▶ Selected extract

[start]

Right now the control lines are one hot encoded. This means that if you have 4 lines, you can encode 4 states. But we know that a 4-bit binary number can encode 16 states. We’ll use this principle via 74LS138 decoders, just like Ben used for the step counter.

Choosing the Control Line Combinations

Everything comes with trade-offs. In the case of combining control lines, it means the two control lines we choose to combine can never be activated at the same time. We can ensure this by encoding all the inputs together in the first 74LS138 and all the outputs together in a second 74LS138. We’ll keep the remaining control lines directly connected.

Rewiring the Control Lines

If your build is anything like mine, the control lines are a bit of a mess. You’ll need to be careful when rewiring to ensure it all comes back together correctly. Let’s get to it:

Place the two 74LS138 decoders on the far right side of the breadboard with the ROMs. Connect them to power and ground.
You’ll likely run out of inverters, so place a 74LS04 on the breadboard above your decoders. Connect it to power and ground.

[end]

▶ Data supplied
[start]

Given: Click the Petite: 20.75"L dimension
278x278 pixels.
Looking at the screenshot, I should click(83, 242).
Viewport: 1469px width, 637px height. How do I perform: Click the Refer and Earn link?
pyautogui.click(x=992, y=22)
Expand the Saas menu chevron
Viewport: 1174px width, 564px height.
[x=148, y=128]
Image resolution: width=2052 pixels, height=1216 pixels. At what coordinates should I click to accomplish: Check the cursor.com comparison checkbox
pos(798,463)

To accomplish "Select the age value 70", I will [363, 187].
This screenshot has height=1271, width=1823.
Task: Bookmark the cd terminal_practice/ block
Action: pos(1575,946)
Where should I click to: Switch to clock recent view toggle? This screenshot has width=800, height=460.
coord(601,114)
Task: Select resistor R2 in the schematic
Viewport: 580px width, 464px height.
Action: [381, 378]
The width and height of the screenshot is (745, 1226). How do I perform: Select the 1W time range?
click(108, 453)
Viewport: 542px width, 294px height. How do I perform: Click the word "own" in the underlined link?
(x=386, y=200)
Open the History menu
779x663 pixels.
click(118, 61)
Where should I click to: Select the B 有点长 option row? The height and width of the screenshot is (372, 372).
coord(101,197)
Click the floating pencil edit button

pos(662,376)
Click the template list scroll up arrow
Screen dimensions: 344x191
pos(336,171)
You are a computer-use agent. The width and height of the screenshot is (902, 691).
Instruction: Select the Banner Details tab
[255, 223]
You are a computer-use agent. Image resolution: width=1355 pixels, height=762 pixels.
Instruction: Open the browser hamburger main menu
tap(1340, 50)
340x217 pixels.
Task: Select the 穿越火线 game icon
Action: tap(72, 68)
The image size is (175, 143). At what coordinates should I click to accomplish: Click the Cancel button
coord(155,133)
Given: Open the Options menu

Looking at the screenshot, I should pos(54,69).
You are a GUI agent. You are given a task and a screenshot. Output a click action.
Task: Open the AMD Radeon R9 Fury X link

[end]

▶ List of tasks
- A) According to the control-line text, what is the trade-off of combining two control lines?
- B) Retype the control-line text starting at "If your build" and ending at "them to power and ground.".

▶ Task solutions
- A) The two combined control lines can never be activated at the same time.

- B)
If your build is anything like mine, the control lines are a bit of a mess. You’ll need to be careful when rewiring to ensure it all comes back together correctly. Let’s get to it:

Place the two 74LS138 decoders on the far right side of the breadboard with the ROMs. Connect them to power and ground.